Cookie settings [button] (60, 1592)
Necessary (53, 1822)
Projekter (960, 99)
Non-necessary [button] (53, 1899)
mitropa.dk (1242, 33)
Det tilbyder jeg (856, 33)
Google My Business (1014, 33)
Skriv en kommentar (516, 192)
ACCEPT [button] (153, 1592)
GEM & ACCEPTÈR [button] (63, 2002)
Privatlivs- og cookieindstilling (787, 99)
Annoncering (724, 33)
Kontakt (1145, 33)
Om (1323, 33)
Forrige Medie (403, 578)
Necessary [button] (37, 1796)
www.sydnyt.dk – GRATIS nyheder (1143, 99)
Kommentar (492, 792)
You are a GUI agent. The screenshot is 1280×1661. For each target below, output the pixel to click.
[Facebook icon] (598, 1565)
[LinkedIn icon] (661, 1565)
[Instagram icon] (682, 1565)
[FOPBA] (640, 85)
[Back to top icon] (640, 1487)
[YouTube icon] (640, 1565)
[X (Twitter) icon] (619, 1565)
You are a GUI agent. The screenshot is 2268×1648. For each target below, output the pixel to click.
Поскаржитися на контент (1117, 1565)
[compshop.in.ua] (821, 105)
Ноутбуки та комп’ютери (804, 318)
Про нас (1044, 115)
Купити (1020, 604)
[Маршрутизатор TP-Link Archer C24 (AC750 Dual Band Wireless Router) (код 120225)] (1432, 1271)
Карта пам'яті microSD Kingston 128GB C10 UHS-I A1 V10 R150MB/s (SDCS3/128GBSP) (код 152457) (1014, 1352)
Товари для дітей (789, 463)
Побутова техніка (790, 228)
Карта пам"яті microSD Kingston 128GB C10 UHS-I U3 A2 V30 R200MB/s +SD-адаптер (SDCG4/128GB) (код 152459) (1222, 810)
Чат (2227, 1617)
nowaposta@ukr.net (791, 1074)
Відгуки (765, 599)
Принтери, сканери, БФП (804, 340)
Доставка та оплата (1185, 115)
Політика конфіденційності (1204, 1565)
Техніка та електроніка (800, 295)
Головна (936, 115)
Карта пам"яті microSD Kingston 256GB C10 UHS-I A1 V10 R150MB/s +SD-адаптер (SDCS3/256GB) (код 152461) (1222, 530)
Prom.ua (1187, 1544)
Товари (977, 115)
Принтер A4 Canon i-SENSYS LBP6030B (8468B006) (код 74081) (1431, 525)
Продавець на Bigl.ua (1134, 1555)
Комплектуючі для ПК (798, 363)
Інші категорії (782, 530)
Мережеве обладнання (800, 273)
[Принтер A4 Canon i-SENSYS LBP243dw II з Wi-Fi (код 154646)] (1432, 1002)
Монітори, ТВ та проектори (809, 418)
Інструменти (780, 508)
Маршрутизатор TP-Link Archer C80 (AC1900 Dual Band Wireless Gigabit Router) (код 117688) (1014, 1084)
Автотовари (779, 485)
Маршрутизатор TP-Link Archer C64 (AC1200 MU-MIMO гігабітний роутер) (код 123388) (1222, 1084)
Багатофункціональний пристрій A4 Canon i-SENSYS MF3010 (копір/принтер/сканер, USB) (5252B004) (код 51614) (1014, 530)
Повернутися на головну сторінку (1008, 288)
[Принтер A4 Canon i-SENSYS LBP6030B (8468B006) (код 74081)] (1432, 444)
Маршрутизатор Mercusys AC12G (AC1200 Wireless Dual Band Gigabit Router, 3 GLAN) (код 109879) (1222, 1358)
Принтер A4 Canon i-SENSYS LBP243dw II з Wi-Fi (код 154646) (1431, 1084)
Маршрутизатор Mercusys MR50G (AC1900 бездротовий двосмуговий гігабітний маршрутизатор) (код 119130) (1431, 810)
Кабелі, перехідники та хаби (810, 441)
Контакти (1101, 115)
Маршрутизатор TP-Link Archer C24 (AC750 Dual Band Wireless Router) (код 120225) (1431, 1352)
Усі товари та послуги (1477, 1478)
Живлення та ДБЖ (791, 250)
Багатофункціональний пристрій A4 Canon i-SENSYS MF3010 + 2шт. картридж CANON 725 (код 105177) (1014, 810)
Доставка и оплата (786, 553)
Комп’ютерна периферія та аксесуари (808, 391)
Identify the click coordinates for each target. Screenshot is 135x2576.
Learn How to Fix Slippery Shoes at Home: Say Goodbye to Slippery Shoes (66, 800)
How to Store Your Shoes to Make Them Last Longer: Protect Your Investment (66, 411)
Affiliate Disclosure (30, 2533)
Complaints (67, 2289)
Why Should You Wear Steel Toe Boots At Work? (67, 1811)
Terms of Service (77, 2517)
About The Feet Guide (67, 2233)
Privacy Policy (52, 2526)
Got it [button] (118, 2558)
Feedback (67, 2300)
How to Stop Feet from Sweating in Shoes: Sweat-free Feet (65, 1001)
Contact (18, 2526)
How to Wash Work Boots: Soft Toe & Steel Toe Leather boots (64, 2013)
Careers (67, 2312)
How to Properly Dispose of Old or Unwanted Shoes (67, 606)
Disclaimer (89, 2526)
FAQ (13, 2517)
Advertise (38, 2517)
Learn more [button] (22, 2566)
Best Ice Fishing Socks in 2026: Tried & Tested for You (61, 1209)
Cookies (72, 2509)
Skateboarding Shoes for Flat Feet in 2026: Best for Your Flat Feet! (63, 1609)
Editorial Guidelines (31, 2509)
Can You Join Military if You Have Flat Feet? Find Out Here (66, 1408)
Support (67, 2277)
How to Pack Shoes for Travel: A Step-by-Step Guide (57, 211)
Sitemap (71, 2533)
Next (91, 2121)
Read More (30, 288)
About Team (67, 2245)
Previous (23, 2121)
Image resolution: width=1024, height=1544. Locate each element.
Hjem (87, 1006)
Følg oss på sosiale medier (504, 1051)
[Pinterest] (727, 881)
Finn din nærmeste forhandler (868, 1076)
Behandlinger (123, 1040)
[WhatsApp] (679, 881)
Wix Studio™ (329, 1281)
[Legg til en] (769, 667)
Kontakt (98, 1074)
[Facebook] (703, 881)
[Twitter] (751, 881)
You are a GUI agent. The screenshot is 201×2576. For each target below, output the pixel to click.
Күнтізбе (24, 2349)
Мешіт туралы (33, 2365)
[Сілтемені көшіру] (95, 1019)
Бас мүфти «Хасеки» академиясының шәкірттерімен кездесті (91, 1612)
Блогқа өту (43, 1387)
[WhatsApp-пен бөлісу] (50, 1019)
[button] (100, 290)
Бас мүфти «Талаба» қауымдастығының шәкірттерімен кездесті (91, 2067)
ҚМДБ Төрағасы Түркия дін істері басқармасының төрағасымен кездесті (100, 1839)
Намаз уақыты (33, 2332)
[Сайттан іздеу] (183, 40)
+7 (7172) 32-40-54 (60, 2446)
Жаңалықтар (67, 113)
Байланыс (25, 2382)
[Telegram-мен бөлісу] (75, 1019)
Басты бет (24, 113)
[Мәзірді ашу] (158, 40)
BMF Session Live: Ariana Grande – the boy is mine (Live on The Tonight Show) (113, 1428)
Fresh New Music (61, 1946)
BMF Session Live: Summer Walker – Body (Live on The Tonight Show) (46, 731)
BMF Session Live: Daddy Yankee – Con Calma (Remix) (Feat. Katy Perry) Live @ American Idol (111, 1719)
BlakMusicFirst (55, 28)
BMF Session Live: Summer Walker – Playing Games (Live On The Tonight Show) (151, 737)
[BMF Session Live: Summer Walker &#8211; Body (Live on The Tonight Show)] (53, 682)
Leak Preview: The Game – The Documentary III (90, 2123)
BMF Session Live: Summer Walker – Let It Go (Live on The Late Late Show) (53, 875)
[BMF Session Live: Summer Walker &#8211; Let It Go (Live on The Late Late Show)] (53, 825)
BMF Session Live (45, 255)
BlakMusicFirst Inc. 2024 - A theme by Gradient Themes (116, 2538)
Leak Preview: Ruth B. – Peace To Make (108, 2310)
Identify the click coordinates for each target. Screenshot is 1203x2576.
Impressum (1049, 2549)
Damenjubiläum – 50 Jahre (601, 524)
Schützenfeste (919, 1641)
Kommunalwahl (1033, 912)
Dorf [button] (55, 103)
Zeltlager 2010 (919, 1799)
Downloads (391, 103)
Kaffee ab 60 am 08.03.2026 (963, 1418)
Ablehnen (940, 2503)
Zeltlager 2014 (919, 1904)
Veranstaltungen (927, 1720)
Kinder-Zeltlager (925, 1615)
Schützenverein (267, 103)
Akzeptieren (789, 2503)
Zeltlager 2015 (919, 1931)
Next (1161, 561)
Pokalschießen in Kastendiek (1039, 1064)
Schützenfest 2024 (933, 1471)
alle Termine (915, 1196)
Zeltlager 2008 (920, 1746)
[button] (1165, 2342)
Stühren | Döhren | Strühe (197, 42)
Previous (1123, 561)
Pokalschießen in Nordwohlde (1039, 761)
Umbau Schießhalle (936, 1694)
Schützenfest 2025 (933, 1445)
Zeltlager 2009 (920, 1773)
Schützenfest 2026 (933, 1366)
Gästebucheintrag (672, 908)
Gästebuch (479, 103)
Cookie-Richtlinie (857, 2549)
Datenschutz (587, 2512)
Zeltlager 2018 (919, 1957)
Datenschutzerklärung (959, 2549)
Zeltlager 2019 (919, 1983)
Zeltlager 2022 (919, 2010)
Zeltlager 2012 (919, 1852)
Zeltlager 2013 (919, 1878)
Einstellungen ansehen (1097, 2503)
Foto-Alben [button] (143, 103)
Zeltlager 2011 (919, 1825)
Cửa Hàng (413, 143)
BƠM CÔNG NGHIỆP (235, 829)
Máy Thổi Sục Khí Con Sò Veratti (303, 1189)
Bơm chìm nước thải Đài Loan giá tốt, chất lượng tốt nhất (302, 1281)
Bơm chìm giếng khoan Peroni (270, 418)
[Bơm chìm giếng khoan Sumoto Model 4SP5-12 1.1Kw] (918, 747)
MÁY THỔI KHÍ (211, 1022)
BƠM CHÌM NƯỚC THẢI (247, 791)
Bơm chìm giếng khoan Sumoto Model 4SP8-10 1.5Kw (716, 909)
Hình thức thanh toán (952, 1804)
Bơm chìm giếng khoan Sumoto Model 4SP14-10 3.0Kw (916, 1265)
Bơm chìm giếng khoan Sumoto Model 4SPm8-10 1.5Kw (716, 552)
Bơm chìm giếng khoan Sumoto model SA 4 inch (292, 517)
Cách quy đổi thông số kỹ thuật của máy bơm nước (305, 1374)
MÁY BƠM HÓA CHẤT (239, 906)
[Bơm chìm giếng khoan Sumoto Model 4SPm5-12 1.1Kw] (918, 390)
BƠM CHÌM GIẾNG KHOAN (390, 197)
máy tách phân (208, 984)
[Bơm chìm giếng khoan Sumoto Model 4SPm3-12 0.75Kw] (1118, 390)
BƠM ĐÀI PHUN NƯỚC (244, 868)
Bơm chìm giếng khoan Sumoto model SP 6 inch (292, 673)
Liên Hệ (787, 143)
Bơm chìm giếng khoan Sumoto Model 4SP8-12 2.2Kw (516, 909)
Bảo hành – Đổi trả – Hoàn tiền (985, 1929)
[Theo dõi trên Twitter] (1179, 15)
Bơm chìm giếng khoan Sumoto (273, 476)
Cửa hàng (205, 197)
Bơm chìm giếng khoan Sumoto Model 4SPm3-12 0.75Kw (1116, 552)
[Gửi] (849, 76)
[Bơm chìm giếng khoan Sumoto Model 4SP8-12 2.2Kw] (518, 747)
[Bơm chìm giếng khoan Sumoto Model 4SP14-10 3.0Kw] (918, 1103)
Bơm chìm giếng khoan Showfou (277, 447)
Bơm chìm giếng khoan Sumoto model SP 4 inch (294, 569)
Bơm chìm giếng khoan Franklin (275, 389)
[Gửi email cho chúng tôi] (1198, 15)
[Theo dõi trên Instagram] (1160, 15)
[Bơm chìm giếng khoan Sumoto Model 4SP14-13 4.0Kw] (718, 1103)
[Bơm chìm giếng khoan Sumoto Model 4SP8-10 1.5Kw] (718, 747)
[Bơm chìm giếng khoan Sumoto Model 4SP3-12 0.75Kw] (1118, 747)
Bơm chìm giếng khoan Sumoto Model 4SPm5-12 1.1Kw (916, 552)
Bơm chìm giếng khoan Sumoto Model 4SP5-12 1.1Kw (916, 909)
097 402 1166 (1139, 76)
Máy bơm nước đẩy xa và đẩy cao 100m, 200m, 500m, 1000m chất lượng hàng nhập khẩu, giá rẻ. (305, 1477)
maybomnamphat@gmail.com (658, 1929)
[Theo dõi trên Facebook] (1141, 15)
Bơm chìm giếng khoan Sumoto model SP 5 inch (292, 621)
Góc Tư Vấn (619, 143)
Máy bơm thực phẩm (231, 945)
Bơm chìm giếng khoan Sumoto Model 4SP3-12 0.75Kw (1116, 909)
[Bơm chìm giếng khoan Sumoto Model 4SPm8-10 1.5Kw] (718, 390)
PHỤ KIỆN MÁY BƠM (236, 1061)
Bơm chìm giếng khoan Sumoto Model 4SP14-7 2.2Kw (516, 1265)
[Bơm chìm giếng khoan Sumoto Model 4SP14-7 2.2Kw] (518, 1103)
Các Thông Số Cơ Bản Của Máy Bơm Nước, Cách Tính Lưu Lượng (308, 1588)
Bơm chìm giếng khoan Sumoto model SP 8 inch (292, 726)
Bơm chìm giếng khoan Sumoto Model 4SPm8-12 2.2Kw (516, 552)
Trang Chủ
..............................
Extract from the records above the lines from the one containing "[Bơm chìm giếng khoan Sumoto Model 4SP5-12" to the one containing "BƠM CHÌM GIẾNG KHOAN (390, 197)", both lines included, exactly as they appear and with nothing else.

## EXERCISE RESULT
[Bơm chìm giếng khoan Sumoto Model 4SP5-12 1.1Kw] (918, 747)
MÁY THỔI KHÍ (211, 1022)
BƠM CHÌM NƯỚC THẢI (247, 791)
Bơm chìm giếng khoan Sumoto Model 4SP8-10 1.5Kw (716, 909)
Hình thức thanh toán (952, 1804)
Bơm chìm giếng khoan Sumoto Model 4SP14-10 3.0Kw (916, 1265)
Bơm chìm giếng khoan Sumoto Model 4SPm8-10 1.5Kw (716, 552)
Bơm chìm giếng khoan Sumoto model SA 4 inch (292, 517)
Cách quy đổi thông số kỹ thuật của máy bơm nước (305, 1374)
MÁY BƠM HÓA CHẤT (239, 906)
[Bơm chìm giếng khoan Sumoto Model 4SPm5-12 1.1Kw] (918, 390)
BƠM CHÌM GIẾNG KHOAN (390, 197)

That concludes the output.